A bold and enterprising country of the East, namely, Japan has shown us the way, although in a limited, and, from the standpoint of Islam, most imperfect manner. Japan learnt the material sciences and technology from the West and acquired mastery over them and, at the same time, it held fast to its spiritual background and cultural heritage. But, unfortunately, its religious creed and civilization were such that they could not keep abreast of time or fulfill the need of a universal message. Japanese culture is only an amalgam of antiquated beliefs and out-worn traditions. It is a miracle of the will-power and loyalty to the past of its people that modern Japan is still clinging to it. With Islam, on the other hand, it is wholly different. It stands for a Faith, a Shariah and a law for which the term ‘ancient’ and ‘modern’ have no meaning, and a civilization whose roots are embedded in imperishable truths. Like an evergreen tree it is always young and ready to send forth new blossoms. Hence, in Muslim countries the integration between modern sciences and the fundamental teachings of Islam can be worked out without any serious difficulty, and its impact will also be much more revolutionary and extensive than what we have experienced in Japan. In a tradition-bound country an attempt like this is bound to be self-defeating.

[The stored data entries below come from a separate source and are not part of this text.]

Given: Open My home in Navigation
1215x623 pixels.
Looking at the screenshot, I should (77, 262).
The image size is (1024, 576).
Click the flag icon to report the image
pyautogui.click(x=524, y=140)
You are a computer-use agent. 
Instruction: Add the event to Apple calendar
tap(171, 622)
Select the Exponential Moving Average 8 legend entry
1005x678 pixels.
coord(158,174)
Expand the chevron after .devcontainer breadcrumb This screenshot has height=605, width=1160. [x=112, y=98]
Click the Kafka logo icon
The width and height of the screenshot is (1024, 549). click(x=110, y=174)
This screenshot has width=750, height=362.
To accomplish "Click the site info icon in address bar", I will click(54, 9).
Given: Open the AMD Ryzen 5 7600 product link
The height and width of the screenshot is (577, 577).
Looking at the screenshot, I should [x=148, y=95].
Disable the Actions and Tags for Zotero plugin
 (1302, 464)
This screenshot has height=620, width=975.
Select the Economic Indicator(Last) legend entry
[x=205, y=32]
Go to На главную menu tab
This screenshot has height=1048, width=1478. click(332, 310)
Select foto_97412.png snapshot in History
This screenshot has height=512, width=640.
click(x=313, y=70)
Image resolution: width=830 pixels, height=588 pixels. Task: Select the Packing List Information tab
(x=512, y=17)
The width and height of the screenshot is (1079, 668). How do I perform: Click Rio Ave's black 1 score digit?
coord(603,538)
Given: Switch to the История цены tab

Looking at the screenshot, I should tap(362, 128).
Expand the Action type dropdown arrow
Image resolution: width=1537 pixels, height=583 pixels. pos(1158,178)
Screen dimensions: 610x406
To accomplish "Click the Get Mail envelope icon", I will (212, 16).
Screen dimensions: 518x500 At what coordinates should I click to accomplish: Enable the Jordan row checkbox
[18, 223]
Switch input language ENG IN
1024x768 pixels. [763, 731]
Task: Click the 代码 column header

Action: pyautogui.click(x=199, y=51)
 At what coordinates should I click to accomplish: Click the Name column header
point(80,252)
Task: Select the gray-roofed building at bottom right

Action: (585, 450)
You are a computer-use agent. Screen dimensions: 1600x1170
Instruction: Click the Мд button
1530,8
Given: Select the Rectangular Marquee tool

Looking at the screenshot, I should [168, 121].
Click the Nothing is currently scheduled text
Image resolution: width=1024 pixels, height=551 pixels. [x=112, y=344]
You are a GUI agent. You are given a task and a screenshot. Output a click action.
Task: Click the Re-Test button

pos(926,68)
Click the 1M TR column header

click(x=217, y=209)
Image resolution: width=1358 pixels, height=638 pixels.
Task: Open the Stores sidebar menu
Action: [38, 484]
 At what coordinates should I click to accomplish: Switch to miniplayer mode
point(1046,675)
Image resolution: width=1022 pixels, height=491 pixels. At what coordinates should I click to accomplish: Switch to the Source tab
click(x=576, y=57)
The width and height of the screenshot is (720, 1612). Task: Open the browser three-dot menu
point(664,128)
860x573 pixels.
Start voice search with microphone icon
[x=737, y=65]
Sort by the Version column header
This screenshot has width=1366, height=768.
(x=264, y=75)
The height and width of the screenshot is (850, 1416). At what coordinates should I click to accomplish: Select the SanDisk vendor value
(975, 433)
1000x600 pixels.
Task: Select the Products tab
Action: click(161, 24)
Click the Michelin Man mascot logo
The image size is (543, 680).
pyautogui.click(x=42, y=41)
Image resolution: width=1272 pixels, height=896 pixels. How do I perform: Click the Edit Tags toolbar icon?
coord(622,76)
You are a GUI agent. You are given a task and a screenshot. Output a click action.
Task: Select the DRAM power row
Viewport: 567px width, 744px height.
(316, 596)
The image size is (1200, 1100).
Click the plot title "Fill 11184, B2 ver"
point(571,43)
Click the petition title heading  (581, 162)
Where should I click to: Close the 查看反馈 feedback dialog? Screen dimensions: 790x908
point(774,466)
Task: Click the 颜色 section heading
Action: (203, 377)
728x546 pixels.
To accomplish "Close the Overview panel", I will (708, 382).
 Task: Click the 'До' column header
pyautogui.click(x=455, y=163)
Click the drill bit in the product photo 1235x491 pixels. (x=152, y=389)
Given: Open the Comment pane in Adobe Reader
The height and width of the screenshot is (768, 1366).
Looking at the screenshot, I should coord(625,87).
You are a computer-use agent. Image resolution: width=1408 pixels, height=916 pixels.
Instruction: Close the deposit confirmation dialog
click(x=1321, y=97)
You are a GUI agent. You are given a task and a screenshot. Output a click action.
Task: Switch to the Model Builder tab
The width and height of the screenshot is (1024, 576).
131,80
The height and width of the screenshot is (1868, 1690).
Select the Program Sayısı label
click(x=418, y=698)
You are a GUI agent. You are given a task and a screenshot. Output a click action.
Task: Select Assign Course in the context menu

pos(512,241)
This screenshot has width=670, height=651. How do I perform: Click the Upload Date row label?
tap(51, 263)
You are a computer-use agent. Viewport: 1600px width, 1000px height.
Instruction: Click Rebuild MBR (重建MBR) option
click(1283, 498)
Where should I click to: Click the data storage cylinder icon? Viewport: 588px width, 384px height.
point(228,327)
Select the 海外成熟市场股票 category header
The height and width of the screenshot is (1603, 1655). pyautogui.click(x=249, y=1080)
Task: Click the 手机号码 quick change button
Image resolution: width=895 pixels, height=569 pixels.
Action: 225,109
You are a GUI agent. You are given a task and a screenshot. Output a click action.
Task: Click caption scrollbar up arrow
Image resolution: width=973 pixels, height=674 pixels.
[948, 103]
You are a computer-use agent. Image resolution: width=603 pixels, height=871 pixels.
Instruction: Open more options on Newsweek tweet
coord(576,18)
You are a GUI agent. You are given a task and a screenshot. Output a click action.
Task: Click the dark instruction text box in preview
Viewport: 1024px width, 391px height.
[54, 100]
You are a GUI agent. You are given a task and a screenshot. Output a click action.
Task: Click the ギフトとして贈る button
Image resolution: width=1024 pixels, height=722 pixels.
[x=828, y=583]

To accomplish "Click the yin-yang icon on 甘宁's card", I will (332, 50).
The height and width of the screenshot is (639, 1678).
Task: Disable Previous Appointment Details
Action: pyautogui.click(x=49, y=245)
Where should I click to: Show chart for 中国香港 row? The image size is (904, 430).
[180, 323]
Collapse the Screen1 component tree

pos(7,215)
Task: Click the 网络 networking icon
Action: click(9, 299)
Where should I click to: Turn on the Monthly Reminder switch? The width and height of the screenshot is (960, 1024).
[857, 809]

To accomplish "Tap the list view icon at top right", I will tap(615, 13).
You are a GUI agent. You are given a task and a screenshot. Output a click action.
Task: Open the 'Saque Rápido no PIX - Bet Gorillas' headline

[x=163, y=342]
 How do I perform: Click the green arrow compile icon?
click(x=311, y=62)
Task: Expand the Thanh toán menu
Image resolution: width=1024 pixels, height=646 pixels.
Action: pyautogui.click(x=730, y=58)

So far as the West is concerned it can never be genuinely sincere or sympathetic towards Islamic countries. Its malevolence is, partly, the outcome of history with memories of the Crusades and the bloody and long-drawn outstrifes between the Ottoman Empire and European nations still fresh in politicians’ minds. It is also partly dictated by common sense for the Muslim World, alone, possesses the potential strength and capability to constitute a danger to the universal ascendancy of the West or to confront it with a new Power Block based on a different philosophy of life and a call that transcends limitations of race and geography. It is strengthened, further, by the realization of the worth and importance of the vast mineral wealth and other natural resources lying within Muslim lands all of which can be of decisive consequence for the West, both economically and strategically. Finally, there is the traditional weakness of human nature that when a person is afflicted with an incurable disease he, sometimes, begins to derive a sort of morbid satisfaction from his desire, that others may become like him so that there can be nothing to distinguish the healthy from the sick. Those who can remain immune from this failing or overcome it successfully are those endowed with a genuine fear of God and love for humanity, but these noble qualities can be developed only through the teachings of the Holy Prophets. This wealth was, sadly, lost by the West ages ago.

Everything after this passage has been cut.